若い者達が叫んだ。次いで沖田は徳川を向いた。

「機関長。船を少々振り回すぞ。エンジンの維持に努めてくれ」

「ふむ。全開にするわけにはいかんのじゃろうな」

「そうだ。罠がこれだけのはずもないことだからな。今は焼け付かすわけにはいかん」

「だからと言って、制動と急加速を繰り返していては長くもたんぞ」

「わかっているさ。長くはかけん」

沖田は言って、メインスクリーンを睨んだ。それから叫んだ。

「島! 船を転進させろ! ピッチ上20、ヨー右に40!」

「え? それって……」

島が言った。支持に従い操縦桿を動かしながらも、

「これは、冥王星への直進コースになりますよ」

「その通りだ。だが必要なことなのだ。あの衛星がなんなのかを知るためにもな。だからまずは突っ込みをかける」

「わざと敵に撃たせると?」新見が言う。「でも、少し分析すれば、あれが何かわかるかも……」

「いいや。敵は、そんな時間を決して与えてくれんだろう。森の眼も心配だ。長くかけたらまた昏倒しかねないのはわかりきっとる」

「そ、それは……ですが、これ以上近づいて、直撃を受けたら今度こそ致命傷になるかも!」

「そうです!」と島も叫んだ。「本当にこのまま行くんですか!」

〈ヤマト〉はすでにその船首を冥王星に向けている。星はすでに半月形に近いところまで欠けて窓の向こうにあった。さっきより少し大きくも見える。

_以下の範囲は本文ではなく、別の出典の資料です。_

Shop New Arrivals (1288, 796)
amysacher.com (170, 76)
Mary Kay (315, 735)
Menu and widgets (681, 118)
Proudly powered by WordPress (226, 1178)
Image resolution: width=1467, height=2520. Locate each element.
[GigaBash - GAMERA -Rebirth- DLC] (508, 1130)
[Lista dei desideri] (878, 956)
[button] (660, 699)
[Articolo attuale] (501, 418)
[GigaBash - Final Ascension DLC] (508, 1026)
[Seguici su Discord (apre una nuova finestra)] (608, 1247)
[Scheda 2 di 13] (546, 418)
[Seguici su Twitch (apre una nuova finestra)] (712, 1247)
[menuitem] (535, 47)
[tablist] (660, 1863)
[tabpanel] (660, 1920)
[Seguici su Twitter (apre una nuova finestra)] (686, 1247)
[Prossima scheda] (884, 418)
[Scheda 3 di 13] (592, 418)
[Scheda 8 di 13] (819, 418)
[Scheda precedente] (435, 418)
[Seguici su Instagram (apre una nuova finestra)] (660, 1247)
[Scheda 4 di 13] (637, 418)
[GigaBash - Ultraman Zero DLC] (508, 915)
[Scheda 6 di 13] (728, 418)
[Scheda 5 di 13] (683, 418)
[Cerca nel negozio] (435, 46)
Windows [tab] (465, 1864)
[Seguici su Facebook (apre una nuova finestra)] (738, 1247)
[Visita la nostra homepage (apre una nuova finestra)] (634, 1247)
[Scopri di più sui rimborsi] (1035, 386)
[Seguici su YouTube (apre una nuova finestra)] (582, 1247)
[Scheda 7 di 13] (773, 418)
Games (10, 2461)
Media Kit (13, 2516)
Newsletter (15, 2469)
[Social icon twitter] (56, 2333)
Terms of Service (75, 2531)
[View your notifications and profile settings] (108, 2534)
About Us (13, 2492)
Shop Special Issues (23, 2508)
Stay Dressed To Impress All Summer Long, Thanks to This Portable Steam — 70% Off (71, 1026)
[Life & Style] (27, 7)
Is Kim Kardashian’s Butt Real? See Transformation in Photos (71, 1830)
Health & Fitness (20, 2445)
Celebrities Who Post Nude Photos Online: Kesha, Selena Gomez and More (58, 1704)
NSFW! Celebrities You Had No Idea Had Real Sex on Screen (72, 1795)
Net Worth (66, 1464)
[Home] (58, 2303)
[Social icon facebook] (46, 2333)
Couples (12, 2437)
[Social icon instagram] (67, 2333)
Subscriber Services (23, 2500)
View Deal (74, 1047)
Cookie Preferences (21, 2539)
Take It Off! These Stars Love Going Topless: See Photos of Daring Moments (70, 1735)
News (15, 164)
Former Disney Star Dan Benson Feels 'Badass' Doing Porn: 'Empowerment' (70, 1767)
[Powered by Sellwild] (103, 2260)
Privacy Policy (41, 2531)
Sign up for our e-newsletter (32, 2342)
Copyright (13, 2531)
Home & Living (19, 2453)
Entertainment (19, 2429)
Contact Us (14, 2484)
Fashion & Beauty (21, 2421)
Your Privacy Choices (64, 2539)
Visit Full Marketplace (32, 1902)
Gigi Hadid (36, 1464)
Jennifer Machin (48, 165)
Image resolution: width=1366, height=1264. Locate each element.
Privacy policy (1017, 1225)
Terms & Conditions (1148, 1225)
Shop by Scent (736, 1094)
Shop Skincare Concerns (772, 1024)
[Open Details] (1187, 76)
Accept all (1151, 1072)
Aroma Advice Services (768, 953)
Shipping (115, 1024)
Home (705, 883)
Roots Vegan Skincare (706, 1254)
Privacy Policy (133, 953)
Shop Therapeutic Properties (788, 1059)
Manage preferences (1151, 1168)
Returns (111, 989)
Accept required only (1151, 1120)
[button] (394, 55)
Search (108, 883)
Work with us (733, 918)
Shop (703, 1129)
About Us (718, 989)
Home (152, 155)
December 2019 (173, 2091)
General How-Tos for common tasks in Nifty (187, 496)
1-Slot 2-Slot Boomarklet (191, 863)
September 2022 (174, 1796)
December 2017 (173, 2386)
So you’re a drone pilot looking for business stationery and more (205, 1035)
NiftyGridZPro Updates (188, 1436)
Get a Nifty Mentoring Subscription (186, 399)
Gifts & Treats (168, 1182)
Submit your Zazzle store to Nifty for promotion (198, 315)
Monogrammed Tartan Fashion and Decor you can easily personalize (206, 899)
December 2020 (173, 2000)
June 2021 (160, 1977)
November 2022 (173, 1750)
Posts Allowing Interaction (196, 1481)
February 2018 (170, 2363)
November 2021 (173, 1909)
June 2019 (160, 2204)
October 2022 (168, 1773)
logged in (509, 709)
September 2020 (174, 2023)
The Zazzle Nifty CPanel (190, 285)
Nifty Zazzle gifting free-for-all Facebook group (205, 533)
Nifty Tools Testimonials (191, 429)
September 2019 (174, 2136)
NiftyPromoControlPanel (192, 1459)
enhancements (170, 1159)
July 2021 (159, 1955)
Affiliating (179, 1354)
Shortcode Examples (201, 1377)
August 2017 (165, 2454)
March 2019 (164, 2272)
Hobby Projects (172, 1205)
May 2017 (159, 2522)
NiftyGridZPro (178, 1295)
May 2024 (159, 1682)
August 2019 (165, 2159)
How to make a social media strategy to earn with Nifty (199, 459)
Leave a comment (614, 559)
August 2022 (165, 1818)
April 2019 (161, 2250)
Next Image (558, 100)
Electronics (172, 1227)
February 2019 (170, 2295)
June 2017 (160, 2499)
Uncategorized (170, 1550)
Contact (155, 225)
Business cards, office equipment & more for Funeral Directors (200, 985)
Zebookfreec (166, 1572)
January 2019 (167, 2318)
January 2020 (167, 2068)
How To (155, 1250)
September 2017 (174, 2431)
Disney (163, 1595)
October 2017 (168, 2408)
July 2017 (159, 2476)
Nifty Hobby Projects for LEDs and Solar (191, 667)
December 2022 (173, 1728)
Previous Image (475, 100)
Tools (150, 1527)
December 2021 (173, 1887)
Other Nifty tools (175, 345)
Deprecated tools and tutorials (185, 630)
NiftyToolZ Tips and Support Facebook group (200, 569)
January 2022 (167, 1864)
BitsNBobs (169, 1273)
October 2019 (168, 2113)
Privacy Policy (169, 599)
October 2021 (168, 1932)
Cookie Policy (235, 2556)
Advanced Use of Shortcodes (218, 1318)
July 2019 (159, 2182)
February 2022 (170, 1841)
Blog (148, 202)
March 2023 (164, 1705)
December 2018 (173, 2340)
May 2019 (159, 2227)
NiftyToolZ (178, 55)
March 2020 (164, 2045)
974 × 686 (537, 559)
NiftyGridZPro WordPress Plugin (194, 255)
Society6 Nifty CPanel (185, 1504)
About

そうだ、と真田も思った。星に近づけば近づくほどにビームの射程に深く入り込むということ。当たったときの威力もそれだけ増していき、遂に一発喰らっただけで〈ヤマト〉はふたつにヘシ折られるところにまで自(みずか)ら行くことになるだろう。あの奇妙な衛星が不完全な兵器であると思うなら、突撃は弱点を見極めてからにするべきでないか――真田としてはそう思えた。だが沖田は言った。